The economic deficiencies of our political leaders

September 17, 2019 2 By Michel Santi

The “Japanisation” of our Western economies that I have been talking about and describing for years has now reached its climax with the world’s two most influential central banks – the ECB and the Fed – getting (back) out the heavy artillery in the hope of putting more pressure on their interest rates. The heated – sometimes shameful – debates against central banks accused of all sorts of wrongdoing, held to be – because of their very relaxed monetary policy – responsible for the new economic downturn : this flimsy and on all accounts populist stigmatisation of the ECB and the Federal Reserve completely overlooks a crucial point, which is at the source of the recession. Namely, that monetary policy, intended to control and regulate the flow of finance, seizes up when people and businesses are no longer looking to borrow money. This led to negligible growth and the absence of inflation in Japan between 1990 and 2010, so nearly twenty years, and was the result of a dearth of borrowers, and not of a lack of lenders…

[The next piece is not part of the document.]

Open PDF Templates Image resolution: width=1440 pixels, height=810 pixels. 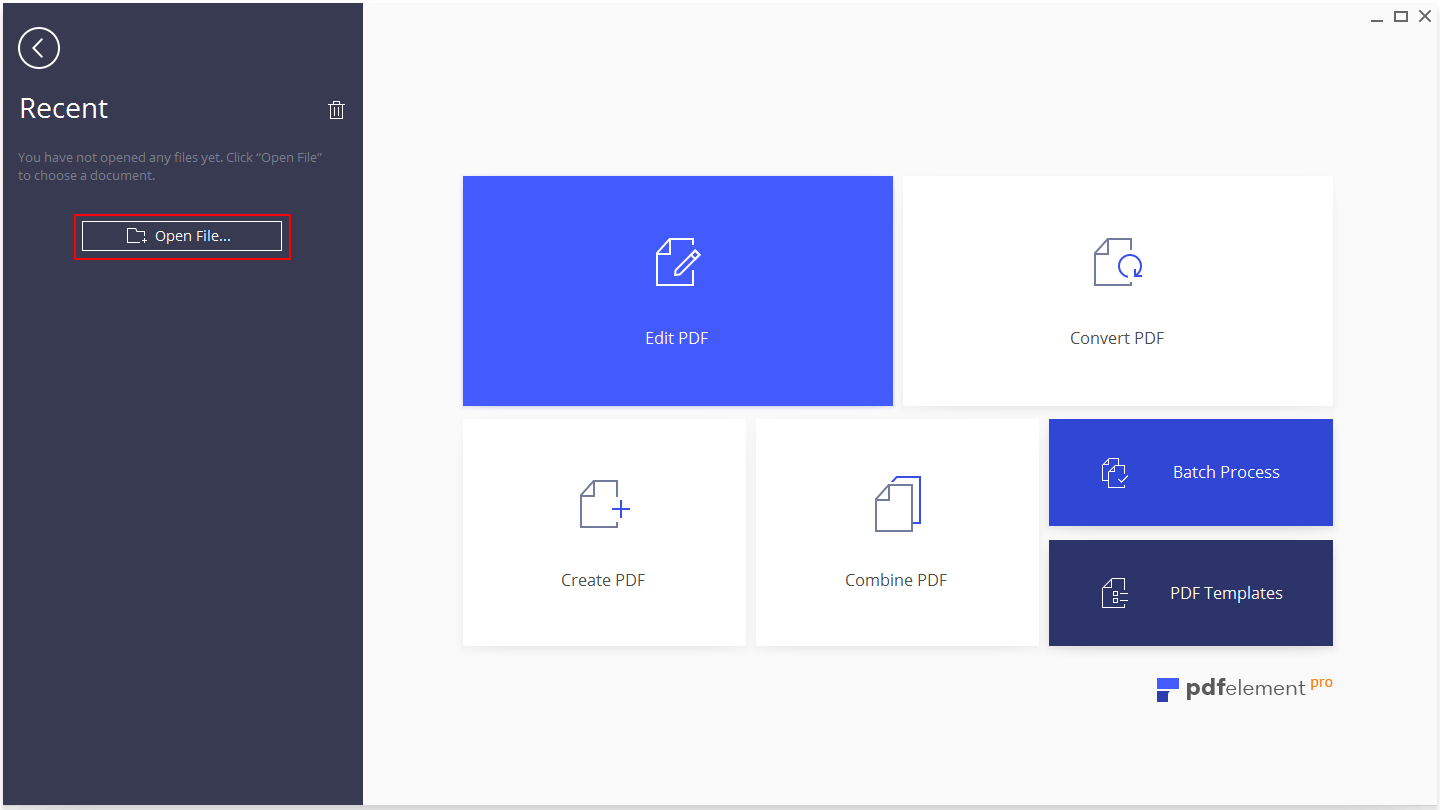(x=1191, y=593)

In fact, the appetite for credit dried up in Japan following the implosion of its bubble, which saw the price of commercial real estate collapse by 90% during the 1990s.This abrupt return to the price level of the start of the 1970s ruined the financial health of all the property owners of the time who had acquired pretty much all of their assets through financing that they nevertheless had to continue to pay back, even after the value of their properties had crumbled. Twenty years wasn’t too long for these wounded debtors to finish their payments and find a bit of financial colour and strength again.However, and even in an environment of zero rates such as had been imposed by Japan toward the end of the 1990s, an economy crashes when all the debtors repay their debts at the same time and no one else borrows. This basic principle was outlined by Keynes because – my expense being your gain – economic growth freezes up when no one buys or borrows to compensate for those who are repaying their debts and those halting their investments. A central bank’s monetary policy that, thanks to their interest rate mechanism, makes liquidity available is alas inefficient when faced with such a deflationary spiral.

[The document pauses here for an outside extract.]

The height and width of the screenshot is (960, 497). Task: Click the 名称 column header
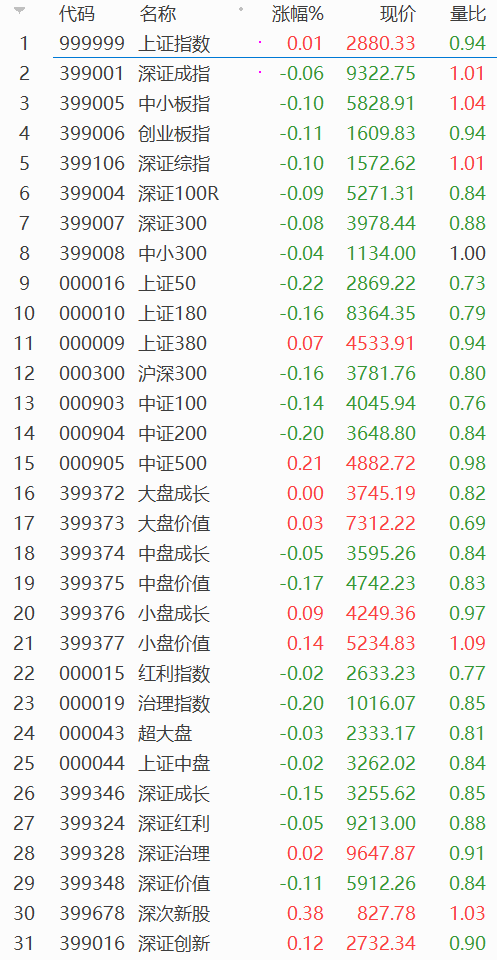(157, 14)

Today, despite an outstanding unemployment rate of 2.3% in Japan and a private sector that’s cleaned up all its balance sheets, this country’s businesses are still not borrowing due to the severe trauma of the last twenty years.The United States, as for them, suffered the collapse of their GDP by nearly 50% between 1929 and 1933. The consequence was that the whole generation that suffered the Great Depression, that was reduced to paying back loans taken out in exchange for assets that had disappeared, refused to take on any more debt for the rest of their lives. Nowadays, the combined effects of the 2007 subprime crisis, the 2008 credit crunch and the 2010 European sovereign debt crisis saw the appetite to borrow of households and of businesses money vanish. Despite the zero, even negative rates in some countries such as Switzerland, Japan and some of the Scandinavian nations, these economic actors have become net savers.

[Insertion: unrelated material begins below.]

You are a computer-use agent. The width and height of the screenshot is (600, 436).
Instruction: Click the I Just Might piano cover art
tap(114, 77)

It is therefore the state that must take the helm and become a net borrower, but our political leaders possess so little economic education that they understand nothing of these mechanisms and that they therefore barricade themselves in a fiscal consolidation that will harm the economy and employment even more. The run by investors and by savers on Western countries’ Treasury Bonds – that day after day is constricting sovereign debt borrowing rates – should wake our leaders up, because the state must go against the grain and transform itself into a borrower of last resort in such an economic situation. It’s at this price that the Japanisation of the West will be avoided, and that the traditional monetary policy of central banks will then resume its course.